# What is it with dealership service departments?



## Evofire (Oct 3, 2013)

how do you know they didnt check air?


----------



## Mordsith_T (Oct 5, 2013)

Because I brought it in with 29-32 pressure and it is still at that. The spec is for 35.


----------



## Evofire (Oct 3, 2013)

and you cant add air to make them where you like? its not like air is a proprietary thing...go to your nearest quiktrip or gas station and fill your tires. not a huge deal.


----------



## Patman (May 7, 2011)

They were probably going on the premise, no TPMS light on no problem. Why don't you check them yourself? Go to the local parts store and buy a gauge. Only problem with that is you have to pay for the air yourself at a gas station. None the less it is still probably cheaper for you to buy a gauge and inflate yourself that way you know it is done correctly.


----------



## Mordsith_T (Oct 5, 2013)

No, they have nitrogen in them. And no I didn't put that in them. Not to mention the air pumps in my town usually don't work. I have found one that works occasionally. Else, I would.


----------



## Mordsith_T (Oct 5, 2013)

I did. I have a digital and a standard. Thats how I know they didn't check it.


----------



## Evofire (Oct 3, 2013)

it doesnt matter that there is nitrogen in them. thats a scam. what is the air we breathe? 78% nitrogen. It is highly highly unlikely that they have 100% nitrogen. that would require a vacuum pump/chamber, and a few cycles of filling/vacuuming to make it right. Go to the nearest station and fill them your self. 

This post to me seems like someone just wanting to bash a dealership.


----------



## NYCruze2012 (Jan 16, 2012)

If I have a problem with my car I bring it into the dealership for service. Normally they are pretty good about everything but there are times I would like to strangle them. I have a Eco and I'm pretty particular about where I keep my air pressure set at.

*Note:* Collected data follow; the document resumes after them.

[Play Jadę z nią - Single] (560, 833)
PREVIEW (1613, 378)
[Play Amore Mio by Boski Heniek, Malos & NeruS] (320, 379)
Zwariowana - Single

I usually run around 40 psi. When I come in for service I asked him not to adjust my tire pressure and lo and behold when I get it back the pressure could vary from tire to tire. Also did you ever notice sometimes you cant get them to think outside the box? It's almost like they are trained robots.

Sent from my last surviving brain cell


----------



## Mordsith_T (Oct 5, 2013)

Wow Evo, judgemental much? How about I asked them to do something and they didn't. I suppose that isn't good enough for you.


----------



## Mordsith_T (Oct 5, 2013)

I loved the Saturn Dealership. If I asked them to do something it was done. Even if it was a bit different from proceedure. I suppose they spoiled me that way.


NYCruze2012 said:


> If I have a problem with my car I bring it into the dealership for service. Normally they are pretty good about everything but there are times I would like to strangle them. I have a Eco and I'm pretty particular about where I keep my air pressure set at. I usually run around 40 psi. When I come in for service I asked him not to adjust my tire pressure and lo and behold when I get it back the pressure could vary from tire to tire. Also did you ever notice sometimes you cant get them to think outside the box? It's almost like they are trained robots.
> 
> Sent from my last surviving brain cell


----------



## Evofire (Oct 3, 2013)

not judgemental, you are just making a big deal out out of air pressure....if this was low oil after a change,or not changing a filter then sure. but **** my 11 year old nephew can put air in his tires. just saying man....no worries. keep on trucking and if you feel you MUST go to the dealer for air, then go ahead....


----------



## NYCruze2012 (Jan 16, 2012)

Personally I think it has to do with a breakdown of communication especially when they get busy. That's typically the situation at my dealership. If I was that unhappy I would not go there and I have been buying my cars there for the last 15 years. I know the technicians there have been there a long time and I know each one of them personally and I trust there work implicitly. I know that if they go to fix something it is fixed once and that is it and I am done. The air pressure to me is not that important and typically I set it myself anyway. Like I said before I just believe that it is a breakdown of communication when things start to get hectic over there.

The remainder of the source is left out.